# Instructions for the task
Without the images, reproduce every entry exactly.

BEGIN

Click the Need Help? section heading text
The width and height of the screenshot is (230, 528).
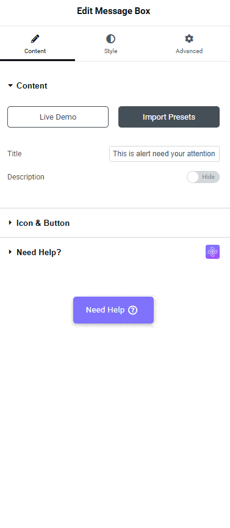pyautogui.click(x=38, y=252)
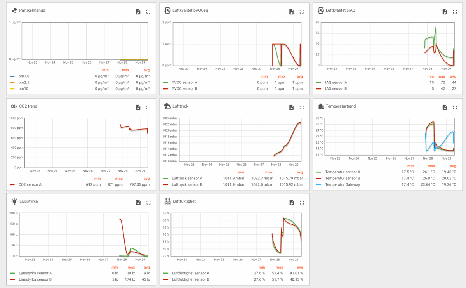Click CO2 sensor A legend entry
Screen dimensions: 466x288
pos(30,184)
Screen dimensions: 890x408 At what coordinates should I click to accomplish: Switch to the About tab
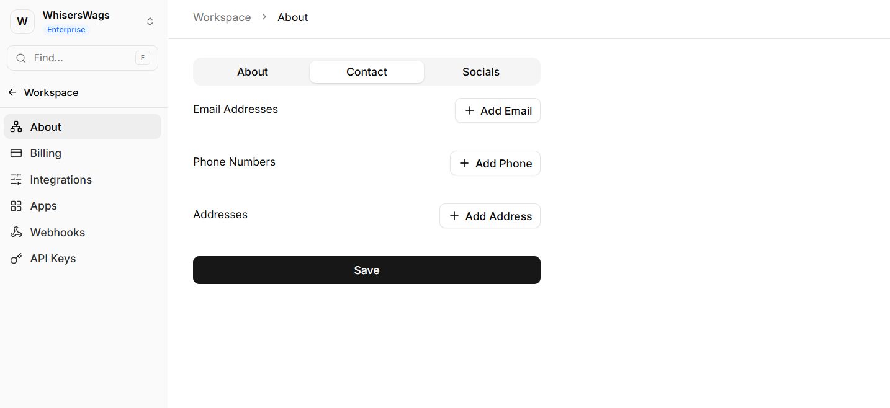253,72
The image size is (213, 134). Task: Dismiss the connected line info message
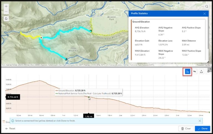click(x=200, y=121)
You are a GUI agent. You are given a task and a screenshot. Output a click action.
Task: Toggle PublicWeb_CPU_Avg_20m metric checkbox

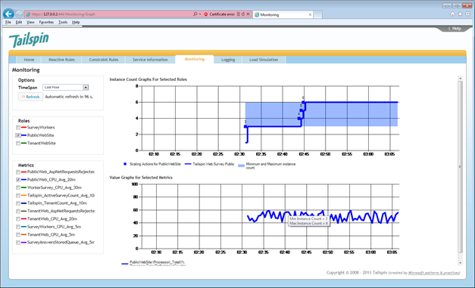(x=18, y=180)
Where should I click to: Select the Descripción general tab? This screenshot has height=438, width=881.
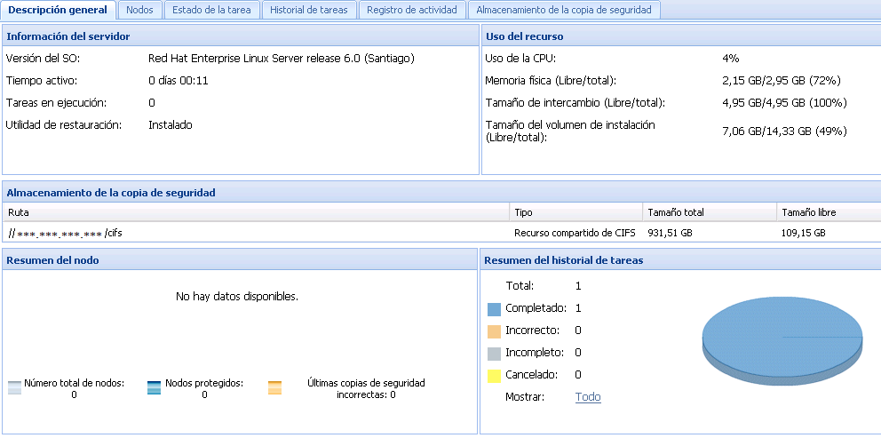tap(58, 10)
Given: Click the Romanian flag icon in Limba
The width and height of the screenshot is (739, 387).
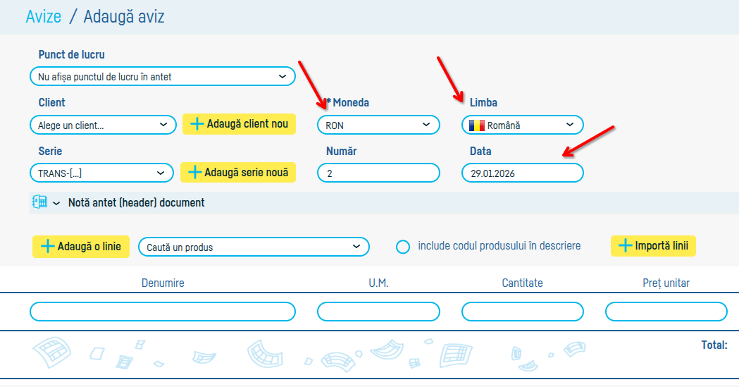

END

# Answer section
Click the Need Help? section heading text
The width and height of the screenshot is (230, 528).
pyautogui.click(x=38, y=252)
Click CO2 sensor A legend entry
Screen dimensions: 466x288
pos(30,184)
Screen dimensions: 890x408 At what coordinates should I click to accomplish: Switch to the About tab
253,72
The image size is (213, 134). Task: Dismiss the connected line info message
click(x=200, y=121)
You are a GUI agent. You are given a task and a screenshot. Output a click action.
Task: Toggle PublicWeb_CPU_Avg_20m metric checkbox

(x=18, y=180)
Where should I click to: Select the Descripción general tab? This screenshot has height=438, width=881.
tap(58, 10)
Given: Click the Romanian flag icon in Limba
The width and height of the screenshot is (739, 387).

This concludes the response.